Requirement. Reproduce word for word the stretch of lines from the one containing "[KARCHER SHOP on Facebook] (75, 893)" through the one containing "Events (250, 888)", including both of those lines.

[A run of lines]

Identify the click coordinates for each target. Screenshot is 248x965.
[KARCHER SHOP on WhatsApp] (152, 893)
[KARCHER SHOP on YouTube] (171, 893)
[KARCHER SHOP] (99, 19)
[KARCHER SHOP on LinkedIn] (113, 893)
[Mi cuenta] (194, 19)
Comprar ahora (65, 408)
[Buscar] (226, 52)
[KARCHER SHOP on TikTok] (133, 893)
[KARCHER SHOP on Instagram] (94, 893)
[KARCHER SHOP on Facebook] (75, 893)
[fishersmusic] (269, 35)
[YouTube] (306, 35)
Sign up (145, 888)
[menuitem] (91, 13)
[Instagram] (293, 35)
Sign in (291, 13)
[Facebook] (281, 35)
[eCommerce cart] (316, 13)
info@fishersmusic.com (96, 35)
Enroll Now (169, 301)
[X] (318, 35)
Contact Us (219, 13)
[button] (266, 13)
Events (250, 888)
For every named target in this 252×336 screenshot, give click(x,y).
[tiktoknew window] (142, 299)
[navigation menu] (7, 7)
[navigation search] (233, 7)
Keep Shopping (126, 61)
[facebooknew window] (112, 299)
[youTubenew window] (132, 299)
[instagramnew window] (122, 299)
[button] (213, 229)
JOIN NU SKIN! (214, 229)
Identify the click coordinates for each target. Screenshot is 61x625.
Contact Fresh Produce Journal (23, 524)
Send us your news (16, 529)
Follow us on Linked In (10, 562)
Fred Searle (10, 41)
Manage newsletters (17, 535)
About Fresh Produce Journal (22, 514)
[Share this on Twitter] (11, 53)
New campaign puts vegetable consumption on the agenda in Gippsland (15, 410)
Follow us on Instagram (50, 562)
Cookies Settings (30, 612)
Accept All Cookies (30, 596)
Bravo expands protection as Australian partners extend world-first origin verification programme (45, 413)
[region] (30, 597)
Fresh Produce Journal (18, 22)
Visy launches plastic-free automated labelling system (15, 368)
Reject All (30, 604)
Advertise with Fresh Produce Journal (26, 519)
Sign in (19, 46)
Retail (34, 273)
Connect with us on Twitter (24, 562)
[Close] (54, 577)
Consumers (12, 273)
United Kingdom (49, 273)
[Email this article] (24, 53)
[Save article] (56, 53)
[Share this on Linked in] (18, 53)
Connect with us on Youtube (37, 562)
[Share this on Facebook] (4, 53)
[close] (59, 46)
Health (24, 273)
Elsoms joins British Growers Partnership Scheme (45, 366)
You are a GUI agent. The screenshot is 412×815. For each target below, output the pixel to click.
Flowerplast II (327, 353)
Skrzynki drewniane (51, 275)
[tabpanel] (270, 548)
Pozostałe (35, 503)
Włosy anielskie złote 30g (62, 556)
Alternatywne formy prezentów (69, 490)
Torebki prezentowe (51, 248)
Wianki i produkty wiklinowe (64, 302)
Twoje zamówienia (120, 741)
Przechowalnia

Finished exercise.
[KARCHER SHOP on Facebook] (75, 893)
[fishersmusic] (269, 35)
[YouTube] (306, 35)
Sign up (145, 888)
[menuitem] (91, 13)
[Instagram] (293, 35)
Sign in (291, 13)
[Facebook] (281, 35)
[eCommerce cart] (316, 13)
info@fishersmusic.com (96, 35)
Enroll Now (169, 301)
[X] (318, 35)
Contact Us (219, 13)
[button] (266, 13)
Events (250, 888)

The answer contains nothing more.